LONDON (AP) — British Business Secretary Vince Cable defended the government's sale of a majority stake in Royal Mail on Wednesday, saying that hundreds of thousands of small investors will buy shares.
Cable told a parliamentary committee Wednesday that more than 700,000 retail investors have sought shares in the initial public offering. Overall, investors have requested seven times more shares than the government offered for sale.
Shares are expected to be priced at between 260 pence and 330 pence, giving Royal Mail a market valuation of between 2.6 billion pounds ($4.1 billion) and 3.3 billion pounds. The government would raise between 1.04 billion pounds and 1.72 billion pounds based on these figures.

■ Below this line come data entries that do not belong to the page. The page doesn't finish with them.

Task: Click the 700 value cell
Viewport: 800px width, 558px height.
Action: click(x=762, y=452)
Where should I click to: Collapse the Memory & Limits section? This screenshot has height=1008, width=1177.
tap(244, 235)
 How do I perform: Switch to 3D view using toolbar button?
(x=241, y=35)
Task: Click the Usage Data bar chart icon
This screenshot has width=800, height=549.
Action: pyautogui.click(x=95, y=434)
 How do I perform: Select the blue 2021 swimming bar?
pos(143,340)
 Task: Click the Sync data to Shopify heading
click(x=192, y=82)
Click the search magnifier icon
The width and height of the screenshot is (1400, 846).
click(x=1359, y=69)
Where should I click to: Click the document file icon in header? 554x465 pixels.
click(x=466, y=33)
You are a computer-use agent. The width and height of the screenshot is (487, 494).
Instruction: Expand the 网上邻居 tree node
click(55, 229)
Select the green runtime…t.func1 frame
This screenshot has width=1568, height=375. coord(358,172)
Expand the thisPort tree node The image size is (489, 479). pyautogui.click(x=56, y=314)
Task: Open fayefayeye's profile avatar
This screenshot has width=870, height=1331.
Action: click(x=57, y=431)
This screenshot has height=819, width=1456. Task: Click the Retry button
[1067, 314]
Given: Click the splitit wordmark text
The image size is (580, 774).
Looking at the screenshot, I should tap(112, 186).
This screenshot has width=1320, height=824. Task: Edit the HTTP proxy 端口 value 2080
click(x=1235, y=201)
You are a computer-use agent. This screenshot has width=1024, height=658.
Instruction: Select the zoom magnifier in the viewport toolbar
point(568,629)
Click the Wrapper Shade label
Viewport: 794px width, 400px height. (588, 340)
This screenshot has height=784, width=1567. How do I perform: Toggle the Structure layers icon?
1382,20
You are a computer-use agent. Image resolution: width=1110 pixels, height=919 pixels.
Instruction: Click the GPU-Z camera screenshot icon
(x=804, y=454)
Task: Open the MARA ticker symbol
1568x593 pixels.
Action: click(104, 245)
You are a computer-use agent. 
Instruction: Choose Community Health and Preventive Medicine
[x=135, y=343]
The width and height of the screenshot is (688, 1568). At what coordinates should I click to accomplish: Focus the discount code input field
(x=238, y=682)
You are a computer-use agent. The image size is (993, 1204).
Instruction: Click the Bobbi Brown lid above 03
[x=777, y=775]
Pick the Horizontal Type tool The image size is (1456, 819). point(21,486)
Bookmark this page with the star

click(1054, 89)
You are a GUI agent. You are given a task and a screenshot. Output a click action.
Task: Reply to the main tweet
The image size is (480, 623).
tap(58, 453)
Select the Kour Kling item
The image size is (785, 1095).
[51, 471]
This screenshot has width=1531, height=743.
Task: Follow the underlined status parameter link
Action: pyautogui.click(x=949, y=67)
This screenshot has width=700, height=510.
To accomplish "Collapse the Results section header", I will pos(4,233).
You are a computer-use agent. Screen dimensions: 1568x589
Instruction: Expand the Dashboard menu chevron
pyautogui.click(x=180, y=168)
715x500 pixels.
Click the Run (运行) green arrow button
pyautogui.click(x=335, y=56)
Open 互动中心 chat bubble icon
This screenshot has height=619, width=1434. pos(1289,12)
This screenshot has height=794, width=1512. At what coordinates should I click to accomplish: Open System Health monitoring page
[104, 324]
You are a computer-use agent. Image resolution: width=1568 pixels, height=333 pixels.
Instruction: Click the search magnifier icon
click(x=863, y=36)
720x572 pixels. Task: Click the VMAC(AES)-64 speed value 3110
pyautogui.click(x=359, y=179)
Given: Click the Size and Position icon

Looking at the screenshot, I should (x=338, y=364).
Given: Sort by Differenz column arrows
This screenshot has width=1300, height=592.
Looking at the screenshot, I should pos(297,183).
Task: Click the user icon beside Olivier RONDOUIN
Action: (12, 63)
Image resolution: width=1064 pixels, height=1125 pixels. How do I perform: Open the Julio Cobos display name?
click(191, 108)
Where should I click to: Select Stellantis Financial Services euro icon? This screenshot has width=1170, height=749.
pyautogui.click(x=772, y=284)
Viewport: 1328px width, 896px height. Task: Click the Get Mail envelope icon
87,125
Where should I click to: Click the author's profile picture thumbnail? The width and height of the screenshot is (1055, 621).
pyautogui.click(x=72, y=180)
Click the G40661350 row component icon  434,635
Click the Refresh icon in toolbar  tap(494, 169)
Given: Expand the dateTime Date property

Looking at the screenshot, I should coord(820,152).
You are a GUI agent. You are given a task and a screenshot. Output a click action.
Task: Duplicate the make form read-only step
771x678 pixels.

The opposition Labour Party says the sale should be put on hold amid concern the price is too low, costing taxpayers as much as 1 billion pounds. The sale is a big and controversial change for a national institution that dates to the time of King Henry VIII. Even former Prime Minister Margaret Thatcher, who championed the sale of state-owned companies such as British Telecom and British Gas in the 1980s, refrained from privatizing Royal Mail.
Royal Mail workers protested near Parliament, carrying a banner saying: "The Great British Royal Mail Robbery." Members of the Communication Workers Union are holding a strike ballot, with the results to be released next week. Any strike would be held in the weeks ahead of the busy Christmas period.
The Labour Party has challenged whether Cable had obtained the best price for the taxpayer. The concern is that if the shares are undervalued they will rise steeply on the first day of trading, giving investors a windfall that, according to Labour, should have gone to the taxpayer.